Wired with Empathy: How Emotional Intelligence Transforms Cybersecurity Strategies

cyber resilience cyber security challenges emotional firewalls emotional intelligence May 10, 2024

As I was figuring out how to get from my hotel to the conference venue, I was struggling with Google maps. I mean, Google has a sense of direction, but Nadja much less so. Eventually, I found my way and noticed the big construction building just beside the conference with a line. That must be it!

I saw a tall man with a beard who looked friendly, so I joined the line with him. We started chatting, and he shared his objectives for the conference: competitor's analysis.

I almost went into judgment mode, even though I knew this was a common practice when attending these security conferences.

I proceeded to take my badge and leave my coat until I joined another line behind a wonderful lady. We started chatting and ended up having coffee at the conference venue, sharing our passions, our work, and what we were looking for in this conference.

That's where I felt a sense of clarity and focus as the morning of the conference I had written my intentions.

Before I go to any gathering or meeting, I reflect and set an intention on what I want to achieve.

What is my outcome and how am I going to show up? 

My intention for the UK Cyber Weeks was to listen.

To actively listen, to ask questions so I could better understand how we can disrupt the cyber security awareness industry and make it less about the technology, and more about the human.

That's what today's reflections are about, my personal insights, views, and thoughts on the topics presented that I had the pleasure to attend. I will look at these topics through the lens of emotional intelligence.

The main topics that were of interest to my mission and which I attended were the digitization journey to the cloud, user experience in SAAS products, Ransomware, Social Engineering, and Operational Technology (OT) & Information Technology (IT) security.

So let’s dive into these!

 

Cloud Bound: A Journey of Digitization and Discovery

When we listen to presentations on how businesses should embrace the journey onto the cloud, how they can manage the business risk and how they can automate the security management of the cloud - it heavily leans on the technical side. The presentations given were brilliant, with beautiful tech depictions of the interdependencies of an organizational digitization journey onto the cloud.

The stats were fascinating when it comes to both the innovative potential of cloud use, but also the risk for data breaches as the third applications being connected with basically data being processed from all corners.

What I missed in these conversations is the fundamental partnership with human resources.

When we look at the employee experience and even customer experience, from A to Z, we look at their behavioral patterns. An experience that helps the company grow and sustain its business bottom line.

What are they thinking and feeling, and how do their thoughts and minds contribute to a better employee and customer experience?

When we place the employee and customer experience within the context of digitization towards the cloud, how are we understanding the behavioral risks that are contributing to data breaches?

Let me give a personal example where employees were allowed to bring your own devices (BYOD) to work, and even connect personal apps to the company's cloud.
□ □ □
◆ **INSTRUCTION**: From the article on emotional intelligence in cybersecurity, list each main topic the author says they attended at the conference.

◆ **SUPPLIED RECORDS**:
□ □ □
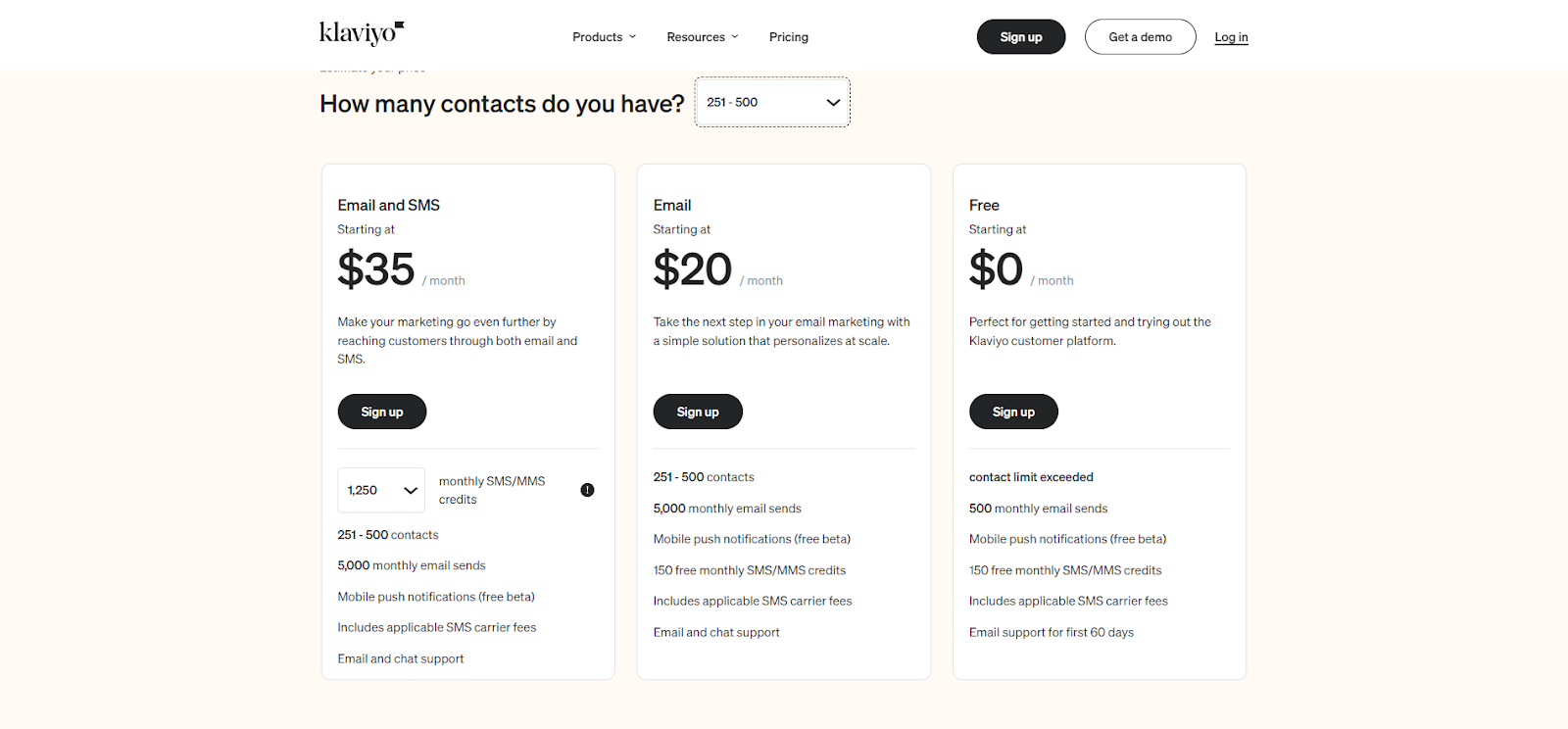Sign up for the Email and SMS plan
Image resolution: width=1568 pixels, height=729 pixels.
pos(382,412)
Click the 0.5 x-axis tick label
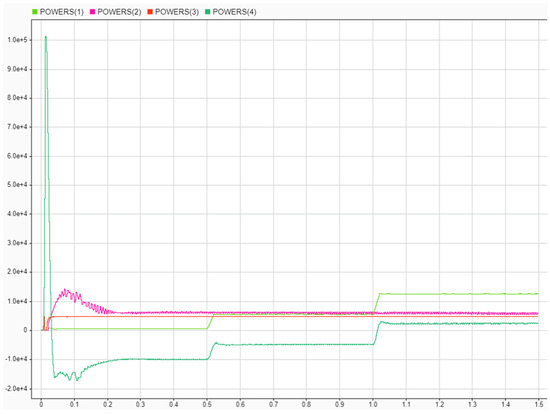The height and width of the screenshot is (414, 550). 207,405
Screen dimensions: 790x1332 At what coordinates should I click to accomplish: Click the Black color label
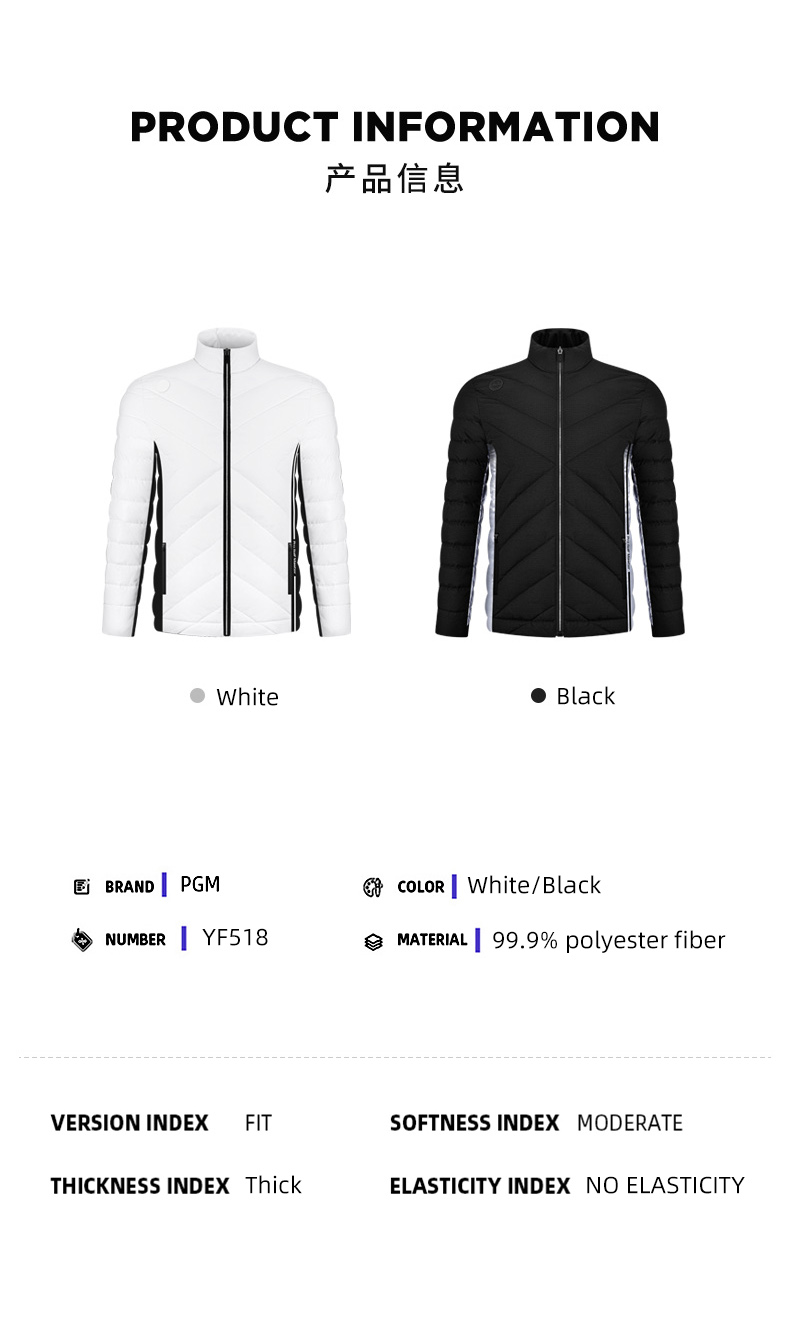(586, 696)
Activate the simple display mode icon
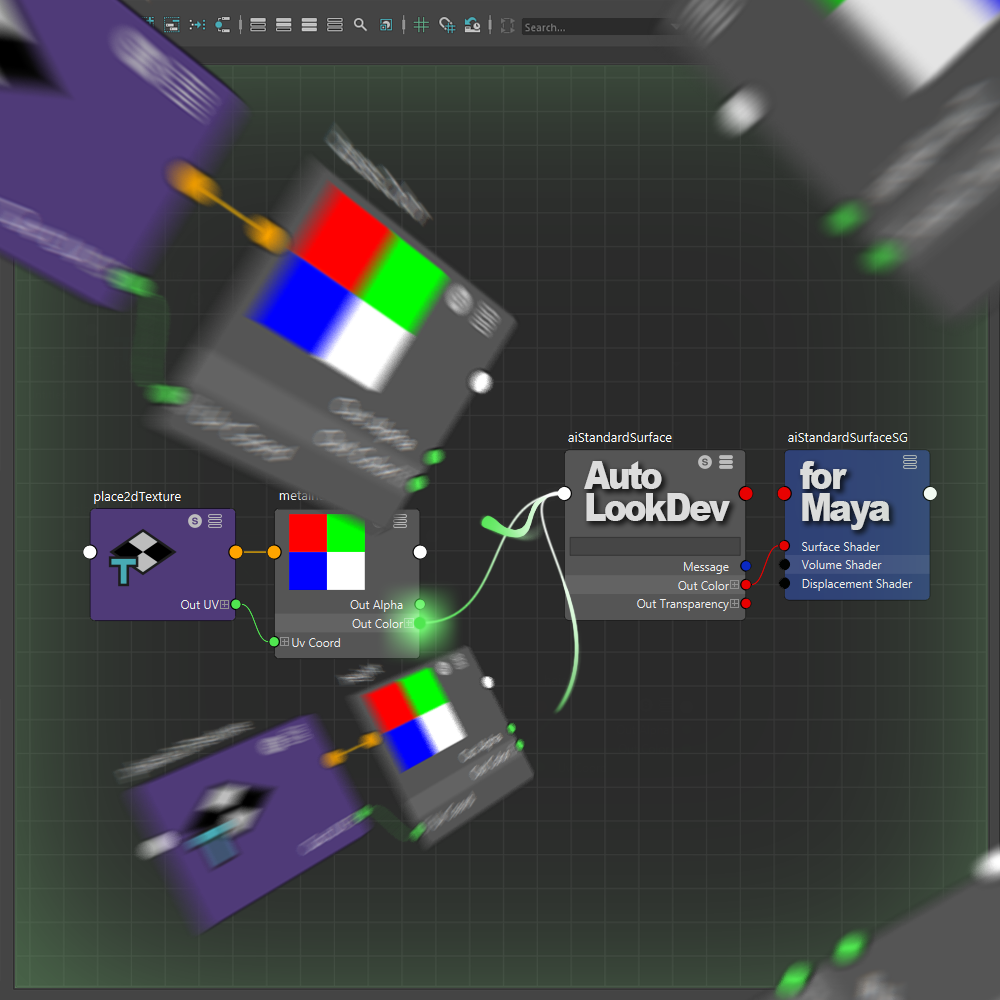Image resolution: width=1000 pixels, height=1000 pixels. [257, 25]
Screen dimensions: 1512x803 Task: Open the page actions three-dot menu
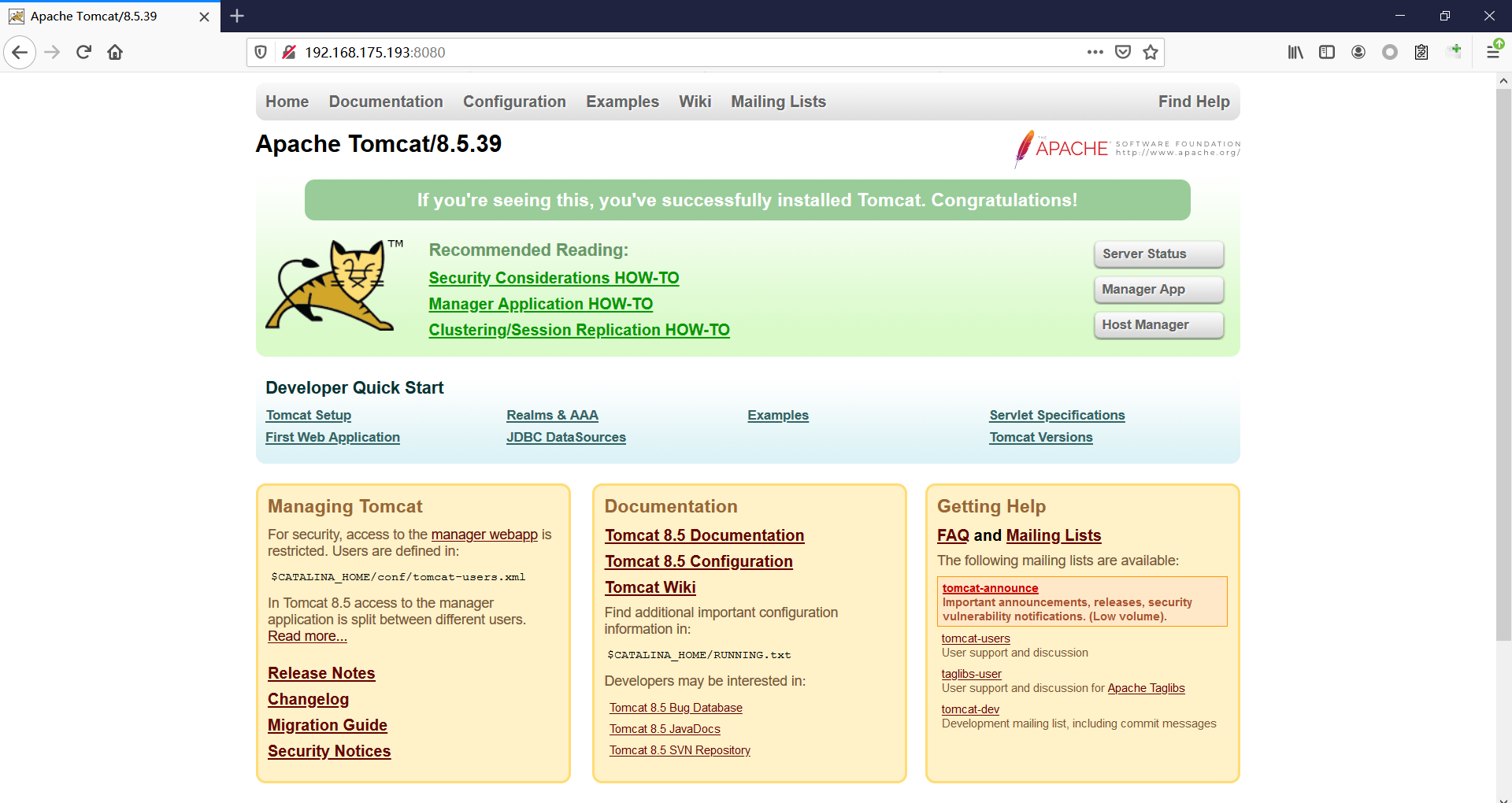1095,53
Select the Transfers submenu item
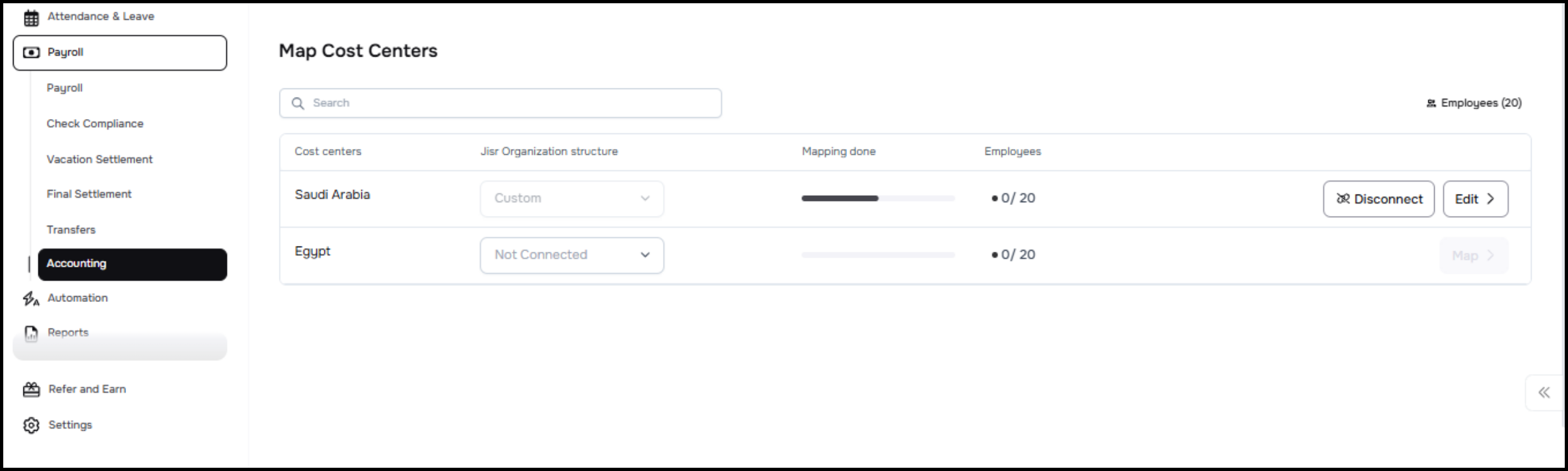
□ □ □
◆ **RESPONSE FOR THIS EXERCISE**:
- The digitization journey to the cloud
- User experience in SAAS products
- Ransomware
- Social Engineering
- Operational Technology (OT) & Information Technology (IT) security